Personal information
- Date of birth: 10 October 1994 (age 31)
- Place of birth: Santa Cruz, Jamaica
- Height: 6 ft 2 in (1.88 m)
- Position: Striker

Youth career
- 2010–2014: St. Elizabeth Technical High School

College career
- Years: Team / Apps / (Gls)
- 2014: Oklahoma Wesleyan Eagles / 15 / (4)
- 2015–2016: Northeastern Huskies / 25 / (4)
- 2019: Oklahoma Wesleyan Eagles / 24 / (26)

Senior career*
- Years: Team / Apps / (Gls)
- 2015: Ocean City Nor'easters / 13 / (9)
- 2016: Seacoast United Phantoms / 3 / (2)
- 2018–2020: GPS Portland Phoenix / 19 / (6)
- 2021: Stumptown AC / 2 / (0)

International career^{‡}
- 2013: Jamaica / 1 / (0)

= Khesanio Hall =

Jamaican footballer (born 1994)

Khesanio Hall (born 10 October 1994) is a Jamaican footballer.

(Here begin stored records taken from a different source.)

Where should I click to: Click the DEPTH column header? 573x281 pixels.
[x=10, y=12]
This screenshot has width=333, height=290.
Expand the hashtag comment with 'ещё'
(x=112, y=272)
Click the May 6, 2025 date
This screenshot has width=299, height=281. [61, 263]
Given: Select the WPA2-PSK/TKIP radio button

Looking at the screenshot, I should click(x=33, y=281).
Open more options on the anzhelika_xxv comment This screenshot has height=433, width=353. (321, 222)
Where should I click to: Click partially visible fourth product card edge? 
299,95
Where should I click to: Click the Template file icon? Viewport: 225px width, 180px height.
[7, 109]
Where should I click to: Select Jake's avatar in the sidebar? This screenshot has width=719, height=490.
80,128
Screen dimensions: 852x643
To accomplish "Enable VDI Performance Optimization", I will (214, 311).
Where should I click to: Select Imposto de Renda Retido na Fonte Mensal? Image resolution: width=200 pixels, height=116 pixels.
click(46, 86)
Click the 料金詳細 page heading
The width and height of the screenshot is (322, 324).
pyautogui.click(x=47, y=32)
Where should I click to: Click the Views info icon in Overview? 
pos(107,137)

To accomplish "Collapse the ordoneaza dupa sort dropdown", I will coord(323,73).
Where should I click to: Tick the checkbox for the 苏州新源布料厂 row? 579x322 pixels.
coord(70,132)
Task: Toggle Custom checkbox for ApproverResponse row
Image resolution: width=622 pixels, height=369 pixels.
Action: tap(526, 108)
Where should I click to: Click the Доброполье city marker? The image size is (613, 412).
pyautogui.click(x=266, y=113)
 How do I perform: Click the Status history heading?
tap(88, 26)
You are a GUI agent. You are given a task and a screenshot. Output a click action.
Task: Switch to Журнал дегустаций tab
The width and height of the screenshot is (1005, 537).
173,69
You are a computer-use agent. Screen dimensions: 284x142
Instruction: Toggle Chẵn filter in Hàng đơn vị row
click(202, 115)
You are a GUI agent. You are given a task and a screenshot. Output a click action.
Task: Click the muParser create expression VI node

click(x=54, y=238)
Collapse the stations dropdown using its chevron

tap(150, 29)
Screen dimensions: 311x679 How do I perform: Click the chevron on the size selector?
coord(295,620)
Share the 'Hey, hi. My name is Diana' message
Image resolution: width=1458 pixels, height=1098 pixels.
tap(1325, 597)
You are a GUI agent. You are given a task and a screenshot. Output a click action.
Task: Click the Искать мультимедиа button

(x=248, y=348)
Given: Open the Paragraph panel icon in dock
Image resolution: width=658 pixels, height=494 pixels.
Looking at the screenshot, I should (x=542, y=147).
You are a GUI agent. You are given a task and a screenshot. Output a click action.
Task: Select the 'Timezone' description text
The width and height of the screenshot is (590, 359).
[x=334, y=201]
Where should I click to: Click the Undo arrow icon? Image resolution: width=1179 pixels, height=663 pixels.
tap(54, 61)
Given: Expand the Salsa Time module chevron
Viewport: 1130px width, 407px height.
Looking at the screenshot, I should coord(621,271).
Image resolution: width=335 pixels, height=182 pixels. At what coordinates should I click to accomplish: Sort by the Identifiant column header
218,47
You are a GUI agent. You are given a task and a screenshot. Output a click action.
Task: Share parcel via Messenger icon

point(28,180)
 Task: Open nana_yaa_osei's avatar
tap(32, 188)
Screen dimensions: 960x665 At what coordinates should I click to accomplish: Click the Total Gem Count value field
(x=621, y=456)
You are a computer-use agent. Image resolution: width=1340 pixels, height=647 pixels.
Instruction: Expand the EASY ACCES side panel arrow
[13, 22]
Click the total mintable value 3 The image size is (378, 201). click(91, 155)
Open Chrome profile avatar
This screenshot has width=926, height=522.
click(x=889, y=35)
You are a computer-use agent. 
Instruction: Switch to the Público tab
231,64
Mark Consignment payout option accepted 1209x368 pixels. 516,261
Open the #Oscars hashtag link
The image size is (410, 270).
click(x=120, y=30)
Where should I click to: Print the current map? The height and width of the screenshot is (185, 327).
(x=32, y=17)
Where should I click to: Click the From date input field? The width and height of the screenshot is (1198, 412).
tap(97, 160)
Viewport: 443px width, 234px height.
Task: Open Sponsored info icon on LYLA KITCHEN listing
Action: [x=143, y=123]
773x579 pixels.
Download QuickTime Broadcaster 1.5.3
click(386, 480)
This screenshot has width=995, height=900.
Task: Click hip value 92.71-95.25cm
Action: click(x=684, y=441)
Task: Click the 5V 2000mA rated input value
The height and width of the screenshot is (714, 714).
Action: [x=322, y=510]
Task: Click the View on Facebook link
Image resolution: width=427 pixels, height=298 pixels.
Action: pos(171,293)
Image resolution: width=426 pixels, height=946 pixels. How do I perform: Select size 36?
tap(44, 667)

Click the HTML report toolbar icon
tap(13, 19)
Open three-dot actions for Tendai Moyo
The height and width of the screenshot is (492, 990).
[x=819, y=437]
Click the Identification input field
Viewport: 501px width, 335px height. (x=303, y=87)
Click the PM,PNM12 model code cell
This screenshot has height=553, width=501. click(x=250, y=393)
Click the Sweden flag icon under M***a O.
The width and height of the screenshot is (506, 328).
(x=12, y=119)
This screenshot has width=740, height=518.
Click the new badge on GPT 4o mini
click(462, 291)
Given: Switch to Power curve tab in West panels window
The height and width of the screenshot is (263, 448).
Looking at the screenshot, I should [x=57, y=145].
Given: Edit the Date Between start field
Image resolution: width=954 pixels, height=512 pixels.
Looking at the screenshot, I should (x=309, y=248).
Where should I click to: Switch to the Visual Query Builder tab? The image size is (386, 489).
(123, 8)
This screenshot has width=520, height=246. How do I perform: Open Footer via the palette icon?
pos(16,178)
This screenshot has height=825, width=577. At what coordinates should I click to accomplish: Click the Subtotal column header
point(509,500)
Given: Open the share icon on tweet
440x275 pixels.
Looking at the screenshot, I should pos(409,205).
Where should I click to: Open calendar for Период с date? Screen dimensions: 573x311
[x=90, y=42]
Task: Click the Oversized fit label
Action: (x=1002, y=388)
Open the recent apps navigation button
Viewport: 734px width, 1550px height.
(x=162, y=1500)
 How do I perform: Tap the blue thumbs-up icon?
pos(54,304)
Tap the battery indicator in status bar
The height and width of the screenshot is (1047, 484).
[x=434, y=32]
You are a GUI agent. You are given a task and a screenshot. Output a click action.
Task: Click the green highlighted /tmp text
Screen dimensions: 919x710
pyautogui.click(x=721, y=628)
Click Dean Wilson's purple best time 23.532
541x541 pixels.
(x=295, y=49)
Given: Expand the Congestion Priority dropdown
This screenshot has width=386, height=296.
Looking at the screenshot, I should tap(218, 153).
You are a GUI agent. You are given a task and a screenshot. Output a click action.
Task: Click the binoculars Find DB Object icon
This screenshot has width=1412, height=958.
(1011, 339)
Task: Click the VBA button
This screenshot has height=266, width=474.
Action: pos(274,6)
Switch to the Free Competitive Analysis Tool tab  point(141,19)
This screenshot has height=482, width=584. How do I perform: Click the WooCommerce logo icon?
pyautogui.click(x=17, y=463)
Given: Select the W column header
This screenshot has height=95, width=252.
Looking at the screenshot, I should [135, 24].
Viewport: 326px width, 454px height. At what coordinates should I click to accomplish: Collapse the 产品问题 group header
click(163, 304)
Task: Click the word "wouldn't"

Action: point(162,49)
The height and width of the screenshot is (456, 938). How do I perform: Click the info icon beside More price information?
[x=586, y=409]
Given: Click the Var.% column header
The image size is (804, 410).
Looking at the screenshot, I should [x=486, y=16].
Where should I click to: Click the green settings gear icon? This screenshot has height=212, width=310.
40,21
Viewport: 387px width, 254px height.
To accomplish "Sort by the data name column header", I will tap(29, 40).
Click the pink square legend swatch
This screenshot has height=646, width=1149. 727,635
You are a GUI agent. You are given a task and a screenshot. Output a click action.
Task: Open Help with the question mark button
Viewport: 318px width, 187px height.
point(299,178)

==Early and personal life==
Hall was born on 10 October 1994 in Jamaica; he has two siblings.

==Career==
===Youth and college===
Hall played for St. Elizabeth Technical High School in Jamaica, graduating in 2013. He was named MVP and leading goal scorer of the DaCosta Cup of the Jamaican Schoolboy Football League. He started his college career the United States at Oklahoma Wesleyan University in 2014, transferred to Northeastern University in 2015, graduating in 2018. He returned to Oklahoma Wesleyan University in 2019 for his final year of eligibility, earning Player of the Week three times, KCAC Offensive Player of the Year, KCAC First Team, and NAIA First Team All American.

===Senior===
While also still attending college he played in the Premier Development League for the Ocean City Nor'easters, scoring 9 goals in 13 appearances in the 2015 season and was named Nor'easters' Offensive Player of the Year and to the PDL Eastern Conference Team. Between graduating Northeastern University and starting graduate school back at Oklahoma Wesleyan University, he played in the USL League Two for GPS Portland Phoenix, where he was a goal leader for the 2018 season.

In April 2021, Hall joined National Independent Soccer Association side Stumptown AC ahead of the spring 2021 season. He went on to make four appearances with the team, including two in the Legend's Cup, before departing in July following the conclusion of the season.

===International===
Hall made his senior international debut for Jamaica in 2013.